You really need to define a function to evaluate dy/dt.

For example, to solve the Lorenz system I would use

Matlab:
function dydt = lorenz(t, y, sigma, rho, beta)
dydt = zeroes(3,1);
dydt(1) = sigma * (y(2) - y(1));
dydt(2) = y(1) * (rho - y(3)) - y(1);
dydt(3) = y(1) * y(2) - beta * y(3);
end

And then to solve it, I just need one call to ode45:

Matlab:
sigma = 10;
beta = 8/3;
rho = 28;
dt = 0.01;
T = 40;
y0 = [1;1;1];
[t, y] = ode45( @(t, y) lorenz(t, y, sigma, rho, beta), 0:dt:T, y0);

I would also suggest rescaling your variables to something appropriate such as $$\mathbf{R} = \frac{\mathbf{r}}{\|\mathbf{r}(0)\|}, \qquad T = t\left( \frac{\mu}{\|\mathbf{r}(0)\|^3} \right)^{\frac 12}$$ which has the advantage that $\mu = 1$: $$\frac{d^2\mathbf{R}}{dT^2} = - \frac{ \mathbf{R} }{\|\mathbf{R}\|^3}.$$ It also means that you aren't simulating 60 seconds worth of a system whose orbital period is measured in days, months, or years.

• • patric44 and jim mcnamara
pasmith said:
You really need to define a function to evaluate dy/dt.

For example, to solve the Lorenz system I would use

Matlab:
function dydt = lorenz(t, y, sigma, rho, beta)
dydt = zeroes(3,1);
dydt(1) = sigma * (y(2) - y(1));
dydt(2) = y(1) * (rho - y(3)) - y(1);
dydt(3) = y(1) * y(2) - beta * y(3);
end

And then to solve it, I just need one call to ode45:

Matlab:
sigma = 10;
beta = 8/3;
rho = 28;
dt = 0.01;
T = 40;
y0 = [1;1;1];
[t, y] = ode45( @(t, y) lorenz(t, y, sigma, rho, beta), 0:dt:T, y0);

I would also suggest rescaling your variables to something appropriate such as $$\mathbf{R} = \frac{\mathbf{r}}{\|\mathbf{r}(0)\|}, \qquad T = t\left( \frac{\mu}{\|\mathbf{r}(0)\|^3} \right)^{\frac 12}$$ which has the advantage that $\mu = 1$: $$\frac{d^2\mathbf{R}}{dT^2} = - \frac{ \mathbf{R} }{\|\mathbf{R}\|^3}.$$ It also means that you aren't simulating 60 seconds worth of a system whose orbital period is measured in days, months, or years.
ok i will try that but i have a little question shouldn't i make a for loop the will take the values produced from the ode45 and update the values of the radius vector ##r## . or that's not the case ?!

patric44 said:
ok i will try that but i have a little question shouldn't i make a for loop the will take the values produced from the ode45 and update the values of the radius vector ##r## . or that's not the case ?!

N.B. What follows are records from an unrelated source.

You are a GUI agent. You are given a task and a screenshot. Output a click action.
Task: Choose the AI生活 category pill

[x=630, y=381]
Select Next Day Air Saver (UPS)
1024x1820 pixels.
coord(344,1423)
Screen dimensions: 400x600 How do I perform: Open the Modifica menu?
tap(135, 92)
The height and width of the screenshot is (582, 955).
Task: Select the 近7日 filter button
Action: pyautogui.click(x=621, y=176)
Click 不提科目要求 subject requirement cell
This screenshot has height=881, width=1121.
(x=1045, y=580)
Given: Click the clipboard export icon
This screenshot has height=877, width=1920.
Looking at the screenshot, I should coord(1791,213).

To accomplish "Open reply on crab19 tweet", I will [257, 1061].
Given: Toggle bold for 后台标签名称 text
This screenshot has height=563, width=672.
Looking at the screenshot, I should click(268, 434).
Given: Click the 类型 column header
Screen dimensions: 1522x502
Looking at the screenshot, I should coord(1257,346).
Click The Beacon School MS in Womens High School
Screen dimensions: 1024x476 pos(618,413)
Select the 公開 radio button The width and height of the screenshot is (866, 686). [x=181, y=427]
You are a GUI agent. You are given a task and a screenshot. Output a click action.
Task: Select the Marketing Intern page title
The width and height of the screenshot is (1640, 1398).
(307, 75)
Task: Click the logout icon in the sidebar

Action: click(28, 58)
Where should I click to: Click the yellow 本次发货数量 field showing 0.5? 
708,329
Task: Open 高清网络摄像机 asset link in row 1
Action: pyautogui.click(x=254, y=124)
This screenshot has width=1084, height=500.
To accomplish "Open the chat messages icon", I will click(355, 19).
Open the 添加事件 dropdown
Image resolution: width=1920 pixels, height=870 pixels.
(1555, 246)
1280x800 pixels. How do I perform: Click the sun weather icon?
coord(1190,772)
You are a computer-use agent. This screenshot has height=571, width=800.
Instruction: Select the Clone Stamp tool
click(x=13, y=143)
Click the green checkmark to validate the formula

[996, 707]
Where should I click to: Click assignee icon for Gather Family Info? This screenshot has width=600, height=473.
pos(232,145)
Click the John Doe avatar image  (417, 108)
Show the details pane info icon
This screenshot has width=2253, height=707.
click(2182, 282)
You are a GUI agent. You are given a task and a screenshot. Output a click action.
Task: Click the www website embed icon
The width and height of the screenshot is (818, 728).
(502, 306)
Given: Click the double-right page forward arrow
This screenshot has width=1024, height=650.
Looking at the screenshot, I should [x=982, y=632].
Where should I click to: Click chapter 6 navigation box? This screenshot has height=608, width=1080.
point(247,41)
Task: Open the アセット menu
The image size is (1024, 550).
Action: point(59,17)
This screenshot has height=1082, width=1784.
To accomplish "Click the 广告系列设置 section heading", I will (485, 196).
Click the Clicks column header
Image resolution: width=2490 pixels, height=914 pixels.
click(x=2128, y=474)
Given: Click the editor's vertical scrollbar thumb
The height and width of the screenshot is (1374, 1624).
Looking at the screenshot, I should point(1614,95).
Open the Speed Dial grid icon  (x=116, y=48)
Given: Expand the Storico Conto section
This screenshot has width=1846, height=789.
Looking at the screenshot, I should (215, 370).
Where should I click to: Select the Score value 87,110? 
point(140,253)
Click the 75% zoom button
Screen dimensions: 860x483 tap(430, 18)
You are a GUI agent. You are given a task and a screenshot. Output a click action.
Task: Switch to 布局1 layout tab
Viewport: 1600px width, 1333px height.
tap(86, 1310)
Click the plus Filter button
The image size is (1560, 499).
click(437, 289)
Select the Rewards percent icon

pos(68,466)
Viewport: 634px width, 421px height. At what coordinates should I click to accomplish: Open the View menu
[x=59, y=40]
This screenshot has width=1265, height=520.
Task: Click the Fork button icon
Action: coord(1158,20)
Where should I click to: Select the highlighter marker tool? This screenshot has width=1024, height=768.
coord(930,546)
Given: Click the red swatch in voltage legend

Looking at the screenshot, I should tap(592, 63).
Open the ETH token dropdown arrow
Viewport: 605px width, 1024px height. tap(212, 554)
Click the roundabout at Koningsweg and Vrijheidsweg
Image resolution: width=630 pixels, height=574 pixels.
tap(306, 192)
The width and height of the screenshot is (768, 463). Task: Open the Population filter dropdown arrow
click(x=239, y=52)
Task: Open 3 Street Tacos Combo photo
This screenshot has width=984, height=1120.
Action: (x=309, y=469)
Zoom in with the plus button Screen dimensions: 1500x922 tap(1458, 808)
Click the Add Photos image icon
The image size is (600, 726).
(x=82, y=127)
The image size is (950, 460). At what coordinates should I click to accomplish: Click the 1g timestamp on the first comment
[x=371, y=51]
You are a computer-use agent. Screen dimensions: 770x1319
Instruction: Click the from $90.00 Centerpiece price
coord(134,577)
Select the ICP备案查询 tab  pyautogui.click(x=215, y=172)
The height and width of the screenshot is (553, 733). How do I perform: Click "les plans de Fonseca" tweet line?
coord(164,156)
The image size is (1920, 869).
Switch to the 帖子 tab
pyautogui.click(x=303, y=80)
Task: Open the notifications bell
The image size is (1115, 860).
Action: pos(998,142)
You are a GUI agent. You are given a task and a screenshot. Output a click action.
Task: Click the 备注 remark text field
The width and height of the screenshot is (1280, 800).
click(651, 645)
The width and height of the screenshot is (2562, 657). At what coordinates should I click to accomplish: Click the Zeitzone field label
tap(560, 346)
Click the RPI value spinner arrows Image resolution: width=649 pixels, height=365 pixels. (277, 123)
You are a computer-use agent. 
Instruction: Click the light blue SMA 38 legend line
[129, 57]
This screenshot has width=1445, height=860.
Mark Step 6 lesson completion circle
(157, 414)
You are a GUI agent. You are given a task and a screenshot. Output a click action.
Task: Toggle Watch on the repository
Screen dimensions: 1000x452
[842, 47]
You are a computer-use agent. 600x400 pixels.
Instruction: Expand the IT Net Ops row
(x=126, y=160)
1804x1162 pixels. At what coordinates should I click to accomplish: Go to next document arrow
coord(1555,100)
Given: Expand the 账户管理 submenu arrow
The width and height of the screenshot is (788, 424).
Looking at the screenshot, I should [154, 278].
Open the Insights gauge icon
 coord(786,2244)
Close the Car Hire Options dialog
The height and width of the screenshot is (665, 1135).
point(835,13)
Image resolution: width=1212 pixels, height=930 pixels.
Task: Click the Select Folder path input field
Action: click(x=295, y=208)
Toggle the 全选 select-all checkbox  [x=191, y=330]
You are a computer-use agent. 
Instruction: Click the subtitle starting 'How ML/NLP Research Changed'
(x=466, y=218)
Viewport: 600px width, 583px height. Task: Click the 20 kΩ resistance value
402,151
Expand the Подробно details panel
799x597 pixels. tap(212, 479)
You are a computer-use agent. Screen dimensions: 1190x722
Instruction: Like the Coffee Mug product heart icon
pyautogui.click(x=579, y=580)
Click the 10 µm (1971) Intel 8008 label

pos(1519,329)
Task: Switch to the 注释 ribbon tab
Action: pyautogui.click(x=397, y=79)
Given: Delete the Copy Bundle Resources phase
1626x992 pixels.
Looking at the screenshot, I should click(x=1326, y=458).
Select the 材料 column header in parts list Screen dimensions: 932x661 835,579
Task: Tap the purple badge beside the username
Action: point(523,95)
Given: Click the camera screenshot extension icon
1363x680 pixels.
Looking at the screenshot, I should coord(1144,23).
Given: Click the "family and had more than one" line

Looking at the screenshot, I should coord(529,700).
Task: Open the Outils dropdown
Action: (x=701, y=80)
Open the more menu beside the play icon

It's not necessary; what you will get from ode45 is essentially (1) an N x 1 array of time values at wnich the solution was calculated and (2) an N x 6 array of the solution value at those times. (You actually get slightly more than that; the details are given on the reference page I linked in my first post.)

You may learn more by actually implementing the fourth-order Runge-Kutta method yourself; that will require a for loop and you will need to evaluate the right hand side of the ODE four times in each step at different values of $t$ and $y$.